Input for this task:
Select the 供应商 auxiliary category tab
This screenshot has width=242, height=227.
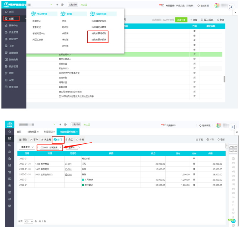point(45,140)
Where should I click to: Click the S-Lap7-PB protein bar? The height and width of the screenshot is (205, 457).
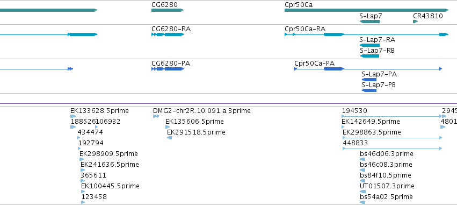369,90
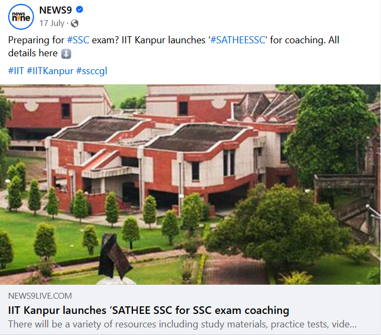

What to do: Although the records contain pictures, the copy should hold only their text, reproduced exactly.

Answer to this problem:
Select the 供应商 auxiliary category tab
This screenshot has width=242, height=227.
point(45,140)
Where should I click to: Click the S-Lap7-PB protein bar? The height and width of the screenshot is (205, 457).
369,90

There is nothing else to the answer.